I am querying N tables remotely using dblink.
This queries represent a sort of "sharding" of the data.
Each remote query takes roughly the same time (~ 0.5 sec).
However when I gather all the data in one query for a simple count(*) using either join, union all or CTE/with the total amount of time became "linear" which means 0.5*N.
That of course kills a lot of the purpose for the "sharding" process.
Is there any way to force Postgres (11) to gather the data in parallel instead of sequentialising it?
UPDATE
The remote query I am running on the single "shard" is based on a function that wraps a single spatial query along with an aggregation and it uses indexes and partitions (spatial query along with an aggregation):
CREATE OR REPLACE FUNCTION my_func(pt character(1), bd smallint, polyg geometry, tf date, tt date) RETURNS
TABLE(import_date date, bedrooms smallint, property_type character(1),
.....,r_rent_paid float[]) AS $$
BEGIN
RETURN query
select
coalesce(s.import_date, r.import_date) as import_date,
coalesce(s.bedrooms, r.bedrooms) as bedrooms,
coalesce(s.property_type, r.property_type) as property_type,
s.s_size,
.....,
r.rent_paid
from
(
select
sc.import_date,
sc.bedrooms,
sc.property_type,
......multiple percentile_cont......,
percentile_cont(array[0.25,0.5,0.75,0.9]) within group (order by sc.discount) filter(where sc.discount > 0) as discount
from node.sales sc
where sc.property_type = pt and sc.bedrooms = bd and st_Intersects(polyg,sc.geom)
and sc.import_date between tf and tt
group by sc.import_date, sc.bedrooms, sc.property_type
) s
full join
(
select
rc.import_date,
rc.bedrooms,
rc.property_type,
......multiple percentile_cont......,
percentile_cont(array[0.25,0.5,0.75,0.9]) within group (order by rc.asking_rent_sqft) filter(where rc.asking_rent_sqft > 0) as rent_paid_sqft
from node.rents rc
where rc.property_type = pt and rc.bedrooms = bd and st_Intersects(polyg,rc.geom)
and rc.import_date between tf and tt
group by rc.import_date, rc.bedrooms, rc.property_type
) r
on r.import_date = s.import_date and r.bedrooms = s.bedrooms and r.property_type = s.property_type;
END $$ language plpgsql;
I have tried to run this functions using postgres_fdw creating this function only on the "master" and running it like this:
select import_date, bedrooms, property_type, count(*) from ( SELECT * FROM my_func(...point import foreign schema shard-1...) union all SELECT * FROM my_func(...point import foreign schema shard-2...) union all .... 6 more ) K GROUP BY import_date, bedrooms, property_type;
However the call is blocking for each select so it kills the process.

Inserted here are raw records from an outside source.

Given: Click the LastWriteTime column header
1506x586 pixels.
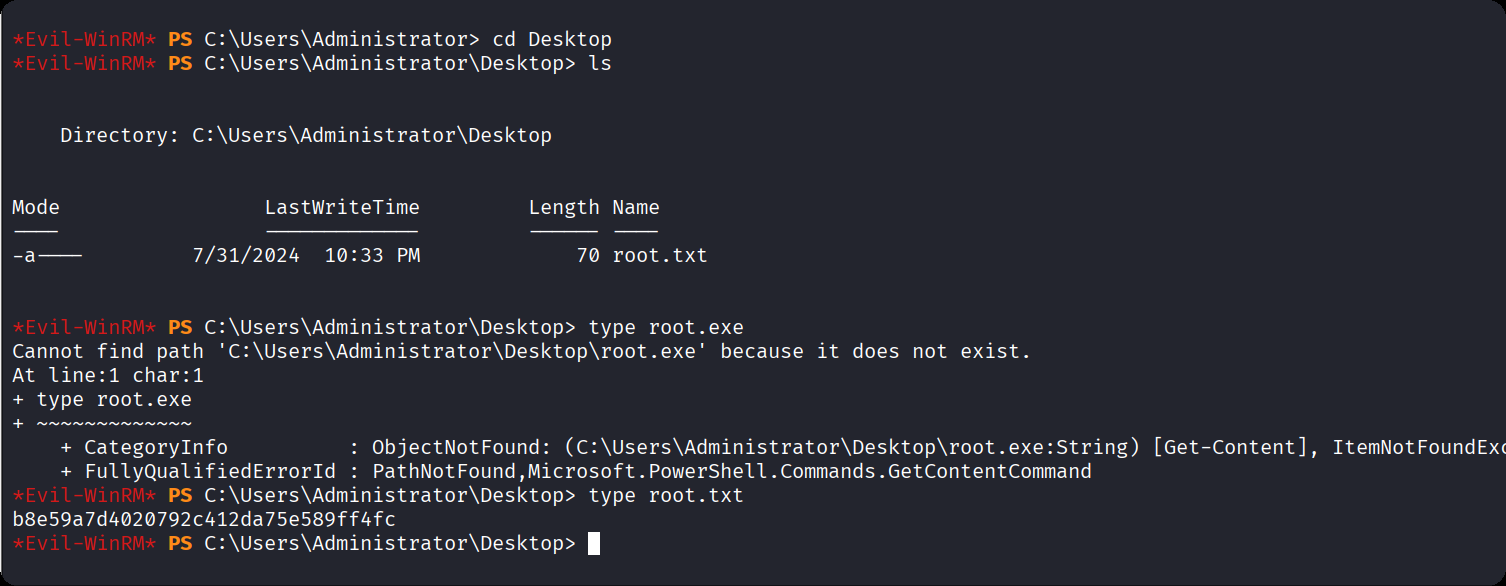Looking at the screenshot, I should (342, 208).
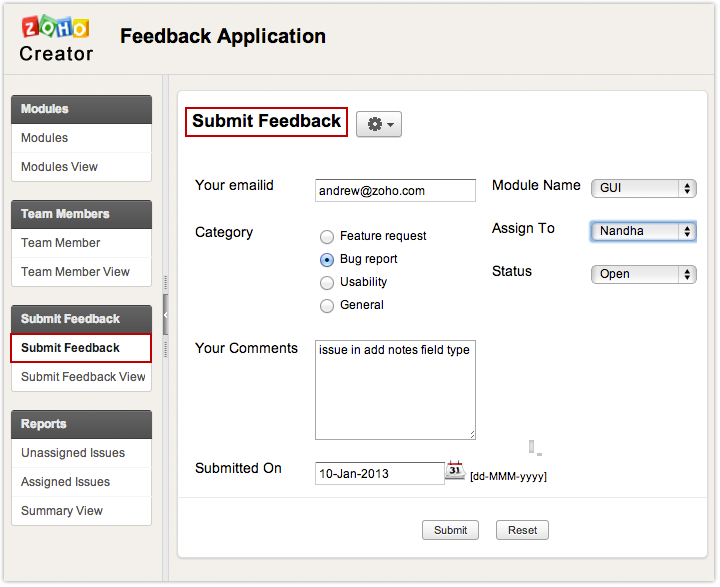Open the calendar date picker icon

tap(455, 471)
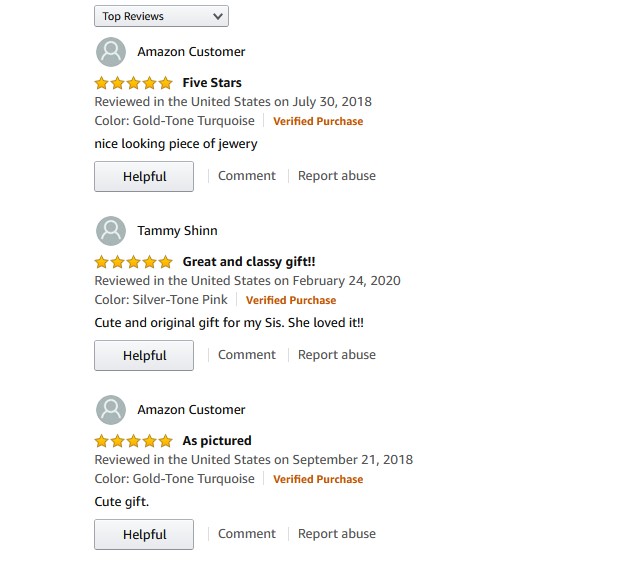Comment on the July 30, 2018 review
The width and height of the screenshot is (633, 563).
tap(246, 176)
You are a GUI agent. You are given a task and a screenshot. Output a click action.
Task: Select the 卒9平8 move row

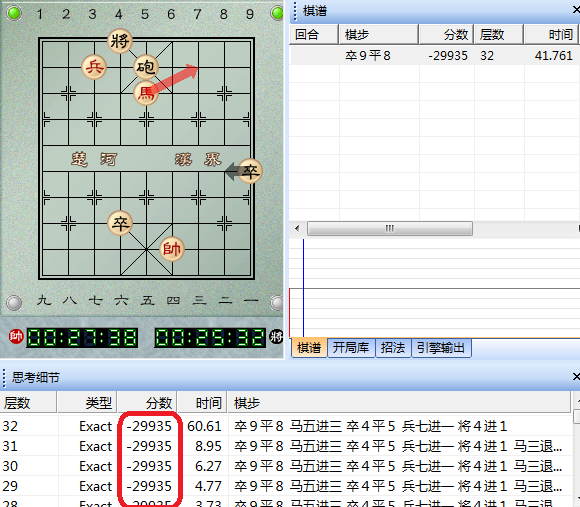tap(434, 56)
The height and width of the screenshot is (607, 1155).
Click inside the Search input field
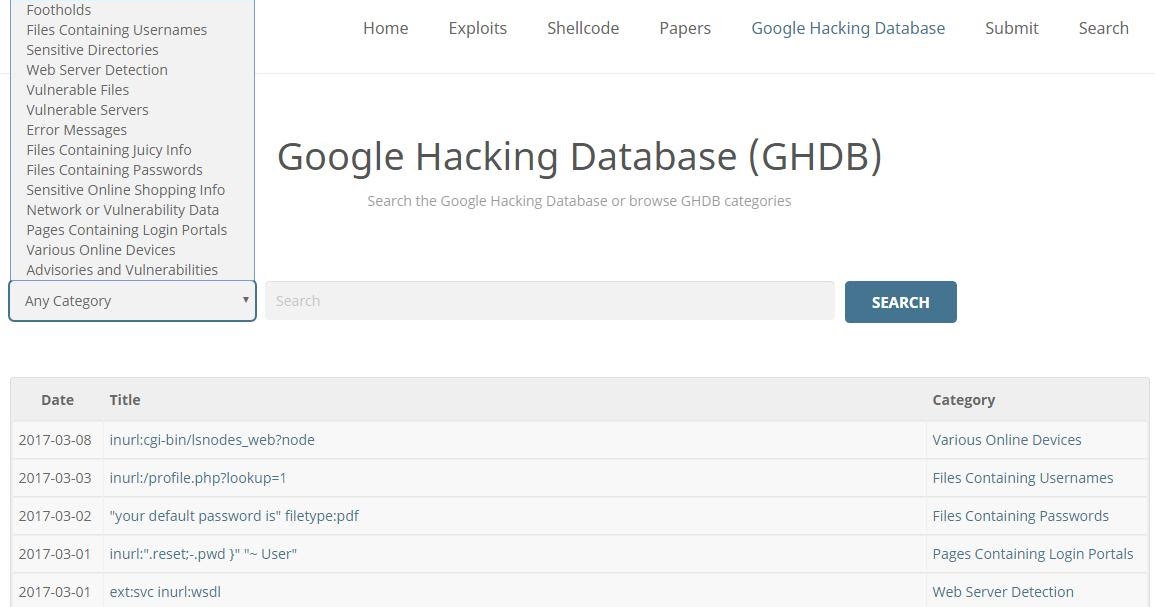coord(550,301)
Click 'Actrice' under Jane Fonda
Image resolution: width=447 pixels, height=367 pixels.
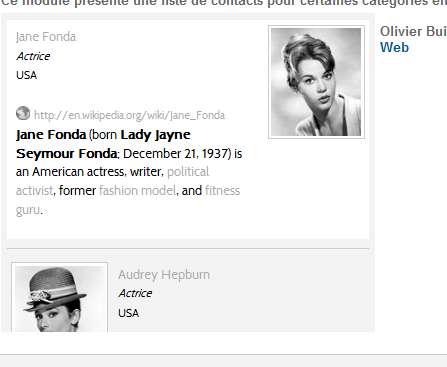33,56
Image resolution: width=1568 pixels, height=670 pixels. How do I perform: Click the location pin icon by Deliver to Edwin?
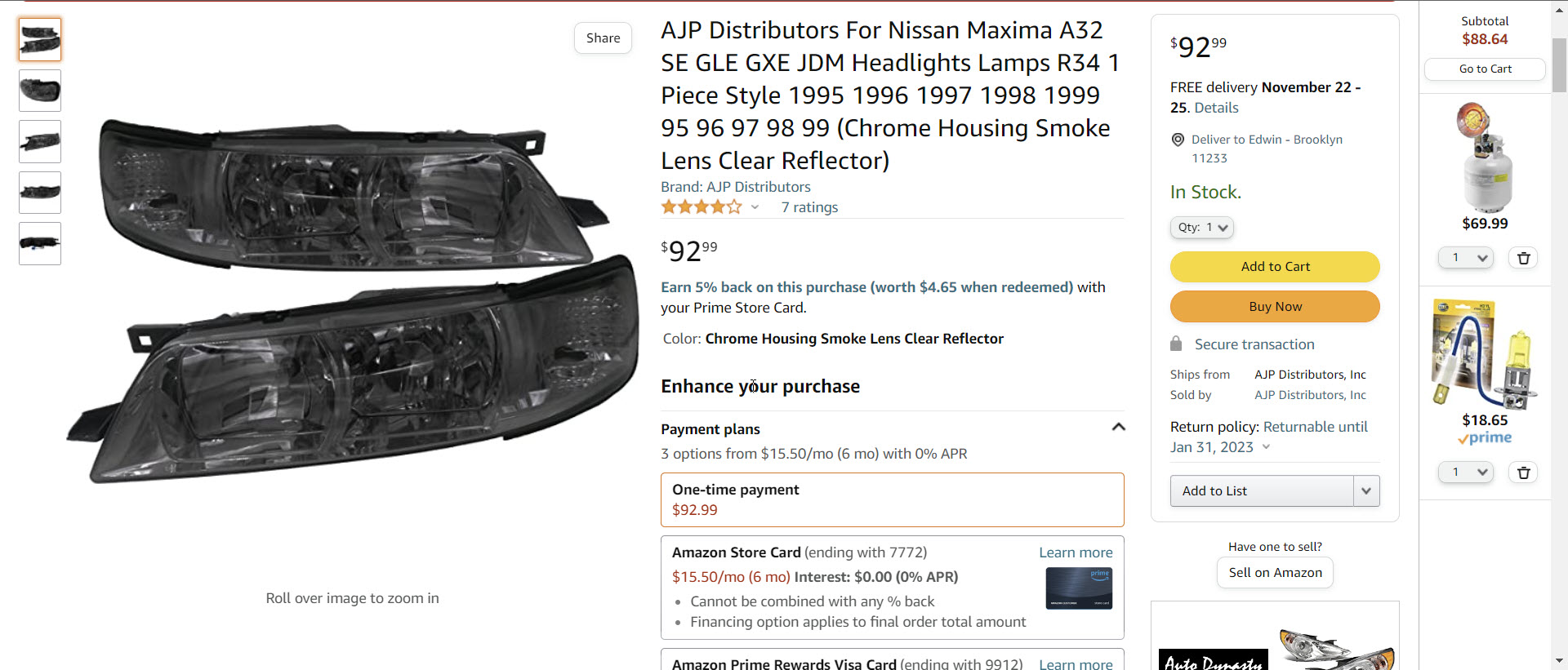click(x=1178, y=140)
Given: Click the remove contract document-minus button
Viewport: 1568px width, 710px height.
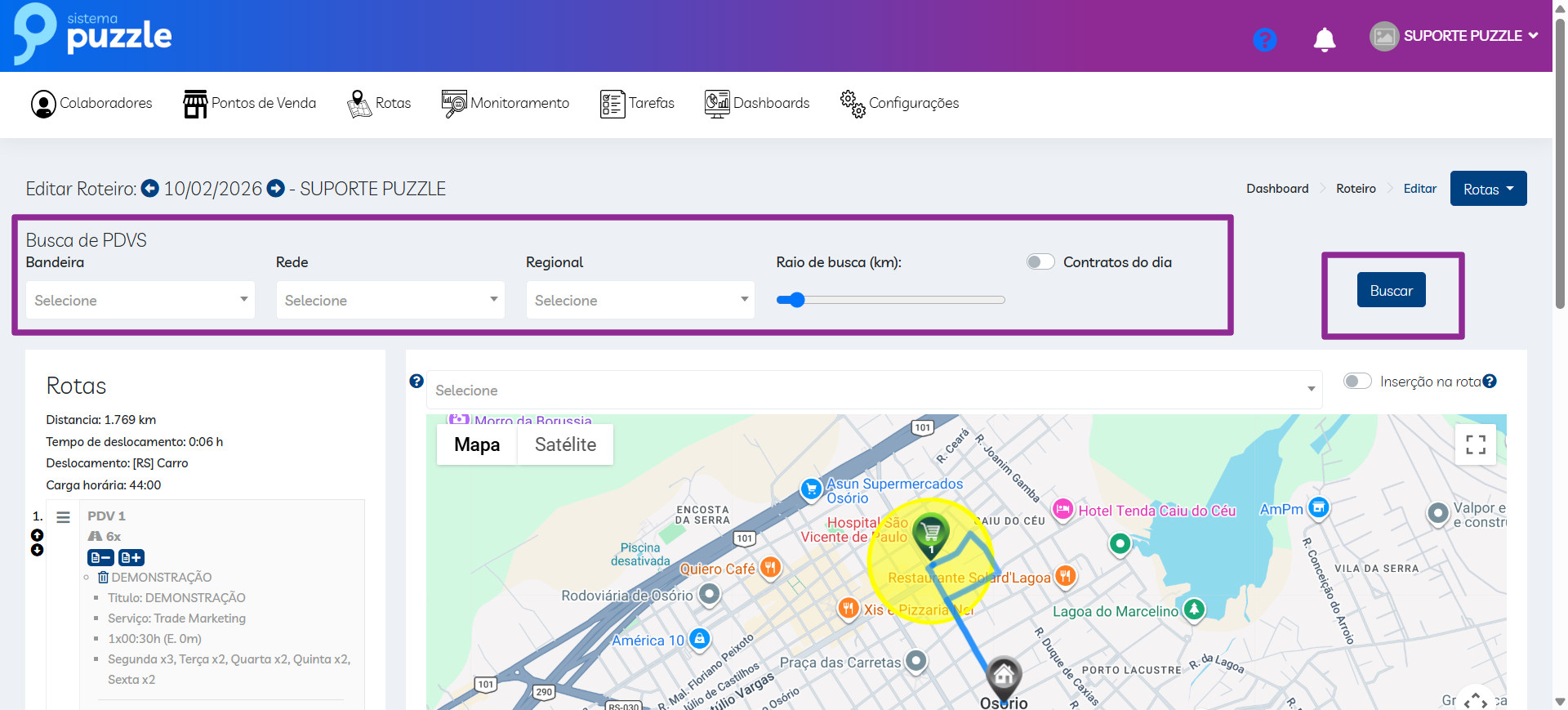Looking at the screenshot, I should click(100, 557).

As alternative so far I tried using dblink as it create no blocking queries (async):
SELECT dblink_connect('dtest1', 'host=xxxx ....');
SELECT dblink_connect('dtest2', 'host=xxxx ....');
.....
SELECT dblink_connect('dtest8', 'host=xxxx ....');
SELECT dblink_send_query('dtest1', 'select * from my_func(...)');
SELECT dblink_send_query('dtest2', 'select * from my_func(...)');
.....
SELECT dblink_send_query('dtest8', 'select * from my_func(...)');
and finally:
select import_date, bedrooms, property_type, count(*)
from (
SELECT * FROM dblink_get_result('dtest1') AS t1(....)
union all
SELECT * FROM dblink_get_result('dtest2') AS t2(....)
union all
.....
union all
SELECT * FROM dblink_get_result('dtest8') AS t8(....)
) K
GROUP BY import_date, bedrooms, property_type;
which is still going "linear" and if I run the query soon after the first run it may no return results (unless I wait a few seconds from the previous).
UPDATE 2
What is look a working solution so far is what @Richard Huxton suggested, about using PL/Proxy which allows to run remote functions (in parallel when you use Cluster/RUN ALL). I have also tried CITUS but I could not get the "parallel/run" (percentile_cont is not supported and also won't change the concept of having a single machine with a table partitioned for that specific case as you have to pass through the query planner.